CHOP Evaluates Strategies in the Pediatric Intensive Care Unit (PICU) to Enhance Communication and Ensure Equitable Participation in Research

In a new retrospective cohort study, researchers at Children’s Hospital of Philadelphia (CHOP) discuss disparities in race and ethnicity when enrolling families to participate in research conducted in its Pediatric Intensive Care Unit (PICU). The findings were published May 15 in an article in the Journal of the American Medical Association (JAMA) Network Open entitled “Racial and Ethnic Disparity in Approach for Pediatric Intensive Care Unit Research Participation.”

Data on consent rate of families participating in research in the PICU remains limited. Prior studies have provided conflicting results on whether there are disparities in rates of enrollment into pediatric research, partly because rates of enrolled subjects are compared with their prevalence in the general US pediatric population.

“We need the right kind of study design to answer this question accurately,” said Nadir Yehya, MD, MSCE, a co-author of the study and an attending physician in the Pediatric Sepsis Program and the Division of Critical Care Medicine at Children's Hospital of Philadelphia.

Researchers reviewed detailed eligibility records of more than 3,100 children from CHOP’s PICU between 2011 and 2021 to see if there were disparities in rates of enrollment among kids who were eligible for these studies. They found that children in the PICU were less likely to be enrolled in studies based on factors such as race and ethnicity, language, religion, and social deprivation. Importantly, a large portion of this was due to eligible subjects not being approached for various reasons. However, even among those approached, Black children remained less likely to be enrolled.

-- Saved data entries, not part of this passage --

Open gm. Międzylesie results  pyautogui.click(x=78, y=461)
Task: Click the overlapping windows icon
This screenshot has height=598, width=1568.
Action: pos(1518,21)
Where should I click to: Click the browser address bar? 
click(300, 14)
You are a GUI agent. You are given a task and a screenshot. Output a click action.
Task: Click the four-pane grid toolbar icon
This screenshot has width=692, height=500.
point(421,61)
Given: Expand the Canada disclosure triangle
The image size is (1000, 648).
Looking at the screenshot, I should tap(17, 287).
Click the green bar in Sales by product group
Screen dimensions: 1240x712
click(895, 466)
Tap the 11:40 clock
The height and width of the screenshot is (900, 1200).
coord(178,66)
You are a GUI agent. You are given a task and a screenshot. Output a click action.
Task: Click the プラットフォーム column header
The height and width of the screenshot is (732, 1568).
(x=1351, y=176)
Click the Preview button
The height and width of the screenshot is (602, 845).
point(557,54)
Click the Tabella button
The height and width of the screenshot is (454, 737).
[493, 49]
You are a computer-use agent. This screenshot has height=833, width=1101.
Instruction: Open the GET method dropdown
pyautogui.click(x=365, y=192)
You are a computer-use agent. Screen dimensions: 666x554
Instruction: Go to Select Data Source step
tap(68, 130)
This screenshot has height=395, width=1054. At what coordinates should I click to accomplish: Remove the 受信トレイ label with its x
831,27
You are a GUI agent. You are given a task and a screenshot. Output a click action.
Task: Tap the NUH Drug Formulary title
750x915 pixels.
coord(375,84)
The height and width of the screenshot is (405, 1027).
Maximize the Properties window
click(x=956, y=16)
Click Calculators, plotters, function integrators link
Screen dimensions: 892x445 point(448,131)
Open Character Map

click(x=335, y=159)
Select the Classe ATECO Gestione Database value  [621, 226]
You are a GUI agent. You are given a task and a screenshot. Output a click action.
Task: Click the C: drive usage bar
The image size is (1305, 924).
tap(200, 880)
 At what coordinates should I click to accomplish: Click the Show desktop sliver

As an example, authors noted that non-English speakers’ lower likelihood of consenting to participate in research in the PICU was in part since researchers were also less likely to approach them due to perceived language barriers. The authors suggest that improving how families are approached and providing research materials in multiple languages could help enhance equitable participation in PICU research.

CHOP now offers a daily interpreter in the PICU to bolster communication with families. The hospital system also plans to add additional resources to help translate lengthy research consent forms into other languages. The authors also suggest that other forms of consent, such as via telephone, could be more broadly adopted to allow families to choose whether to participate in research on their terms, rather than on the schedule of the research team.

“At CHOP we focus on issues that we hope will impact clinical outcomes, and the opportunity to benefit from and contribute to research is one of them,” said Yehya. “Taking a deep dive into our research approach in the PICU empowers us to enhance communication and trust between research teams and families, which simultaneously elevates potential new strategies for research engagement. Our goal is always to change the trajectory of children’s lives and maximize their ability to flourish.”

The CHOP Institutional review board reviewed the study, which was reported in accordance with the Strengthening the Reporting of Observational Studies in Epidemiology (STROBE) guidelines.